EXERCISE REQUIREMENTS: Every line in the data below that holds "will" should be found and copied.

Dataset entries:
****************
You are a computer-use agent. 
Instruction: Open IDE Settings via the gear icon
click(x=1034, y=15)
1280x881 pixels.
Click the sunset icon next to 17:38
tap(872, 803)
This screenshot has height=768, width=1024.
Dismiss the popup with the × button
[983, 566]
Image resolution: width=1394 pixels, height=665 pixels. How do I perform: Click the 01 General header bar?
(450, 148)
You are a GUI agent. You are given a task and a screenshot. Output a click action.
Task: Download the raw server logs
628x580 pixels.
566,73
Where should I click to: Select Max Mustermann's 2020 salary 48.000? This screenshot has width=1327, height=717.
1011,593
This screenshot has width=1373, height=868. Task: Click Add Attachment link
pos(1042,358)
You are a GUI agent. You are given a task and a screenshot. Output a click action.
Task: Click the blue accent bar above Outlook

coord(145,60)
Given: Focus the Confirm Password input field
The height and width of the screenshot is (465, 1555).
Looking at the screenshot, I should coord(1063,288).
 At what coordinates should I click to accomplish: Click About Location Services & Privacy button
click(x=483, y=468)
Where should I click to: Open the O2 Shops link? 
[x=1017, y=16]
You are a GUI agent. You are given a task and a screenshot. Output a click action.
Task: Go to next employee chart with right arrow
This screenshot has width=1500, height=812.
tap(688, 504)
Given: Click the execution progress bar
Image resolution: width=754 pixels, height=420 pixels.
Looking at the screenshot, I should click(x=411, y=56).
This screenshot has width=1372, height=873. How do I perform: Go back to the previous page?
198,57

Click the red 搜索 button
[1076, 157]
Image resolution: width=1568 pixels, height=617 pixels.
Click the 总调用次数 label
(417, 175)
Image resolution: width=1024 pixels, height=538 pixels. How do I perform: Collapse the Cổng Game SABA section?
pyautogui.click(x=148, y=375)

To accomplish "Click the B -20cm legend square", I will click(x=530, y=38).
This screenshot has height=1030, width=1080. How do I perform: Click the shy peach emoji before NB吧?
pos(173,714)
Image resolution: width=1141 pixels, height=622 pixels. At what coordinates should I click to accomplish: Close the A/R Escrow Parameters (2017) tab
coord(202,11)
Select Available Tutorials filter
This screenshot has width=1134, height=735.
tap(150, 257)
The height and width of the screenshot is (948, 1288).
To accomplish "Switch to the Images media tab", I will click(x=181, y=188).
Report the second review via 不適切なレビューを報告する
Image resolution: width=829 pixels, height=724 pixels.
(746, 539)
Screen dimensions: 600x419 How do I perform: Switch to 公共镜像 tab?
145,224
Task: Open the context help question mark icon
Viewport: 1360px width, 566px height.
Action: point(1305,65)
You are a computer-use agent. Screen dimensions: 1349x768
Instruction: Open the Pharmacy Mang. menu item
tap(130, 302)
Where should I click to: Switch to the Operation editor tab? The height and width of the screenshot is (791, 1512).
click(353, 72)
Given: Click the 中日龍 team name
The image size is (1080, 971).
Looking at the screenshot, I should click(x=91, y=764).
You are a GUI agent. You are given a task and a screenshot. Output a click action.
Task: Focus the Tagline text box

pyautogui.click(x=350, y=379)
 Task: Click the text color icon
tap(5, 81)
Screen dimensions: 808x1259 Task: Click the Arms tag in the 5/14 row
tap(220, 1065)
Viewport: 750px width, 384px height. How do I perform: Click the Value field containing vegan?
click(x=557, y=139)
****************
SOLUTION TO THIS EXERCISE:
To accomplish "Click the B -20cm legend square", I will click(x=530, y=38).
To accomplish "Switch to the Images media tab", I will click(x=181, y=188).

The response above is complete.